━━━━━ EXCERPT TO READ

Why is the Sum of Exponentially Distributed Variables Exponentially Distributed?

[A-fil]

Homework Statement

Let X₁, X₂, … be independent exponentially distributed stochastic variables with parameter λ. For the sum Y = X₁ + X₂ + … + X_N, where N is a geometrically distributed stochastic variable with parameter p, show that Y is exponentially distributed with parameter pλ.

Homework Equations

The expected value of exponentially distributed stochastic variables is 1/λ.
The expected value of geometrically distributed stochastic variables is 1/p.

The Attempt at a Solution

What I don’t understand is mainly why Y would be exponentially distributed. According to my notes, for N constant, Y would be Erlang(N,λ).

However, if we assume that the sum of exponentially distributed variables is exponentially distributed (how to prove this?), one should be able to calculate the expected value for this distribution as:
E(Y)=E(\sum_{i=1}^{N}X_{i})=E(\sum_{i=1}^{N} \underbrace{E(X_{i})}_{1/λ} ) =\frac{E(N)}{λ}=\frac{1}{pλ}
Implying that Y~Exp(pλ). Is this correct?

So, I would appreciate any comments or hints hints that I could get from anyone here. I got the problem in Japanese and my Japanese isn't perfect so if the problem seems incorrect, feel free to point that out.

My first time posting here so I hope that I'm not breaking any rules.

 

[micromass]

Hi A-fil!

Did you see convolutions? That's how to calculate the distribution of a sum...

 

[Ray Vickson]

Homework Statement

Let X₁, X₂, … be independent exponentially distributed stochastic variables with parameter λ. For the sum Y = X₁ + X₂ + … + X_N, where N is a geometrically distributed stochastic variable with parameter p, show that Y is exponentially distributed with parameter pλ.

Homework Equations

The expected value of exponentially distributed stochastic variables is 1/λ.
The expected value of geometrically distributed stochastic variables is 1/p.

The Attempt at a Solution

What I don’t understand is mainly why Y would be exponentially distributed. According to my notes, for N constant, Y would be Erlang(N,λ).

However, if we assume that the sum of exponentially distributed variables is exponentially distributed (how to prove this?), one should be able to calculate the expected value for this distribution as:
E(Y)=E(\sum_{i=1}^{N}X_{i})=E(\sum_{i=1}^{N} \underbrace{E(X_{i})}_{1/λ} ) =\frac{E(N)}{λ}=\frac{1}{pλ}
Implying that Y~Exp(pλ). Is this correct?

So, I would appreciate any comments or hints hints that I could get from anyone here. I got the problem in Japanese and my Japanese isn't perfect so if the problem seems incorrect, feel free to point that out.

━━━━━━━━━━
━━━━━ DATA EXTRACT

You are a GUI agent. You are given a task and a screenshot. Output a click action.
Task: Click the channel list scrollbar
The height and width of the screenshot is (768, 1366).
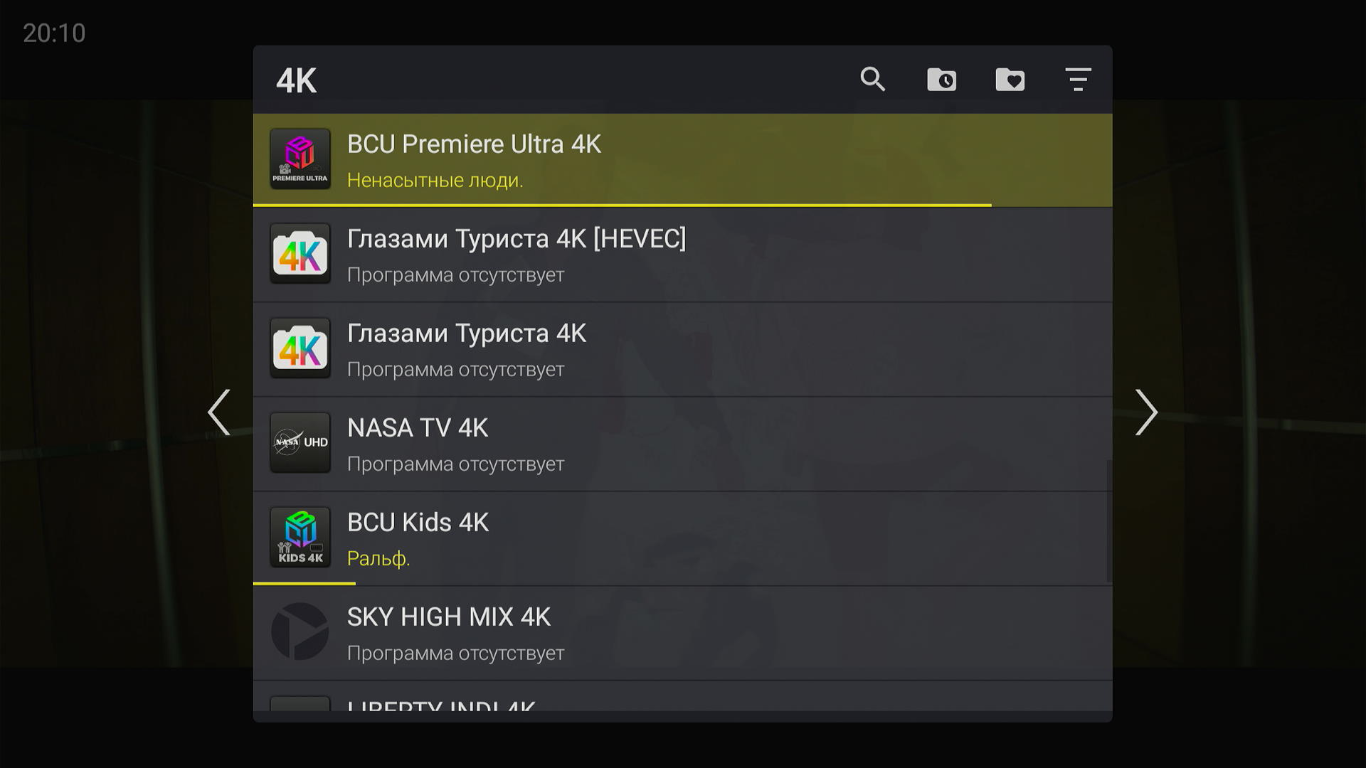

━━━━━━━━━━

### EXERCISE AIM
In the forum thread about sums of exponentially distributed variables, what distribution does the poster's notes give for Y when N is constant?

### REPLY
Erlang(N,λ)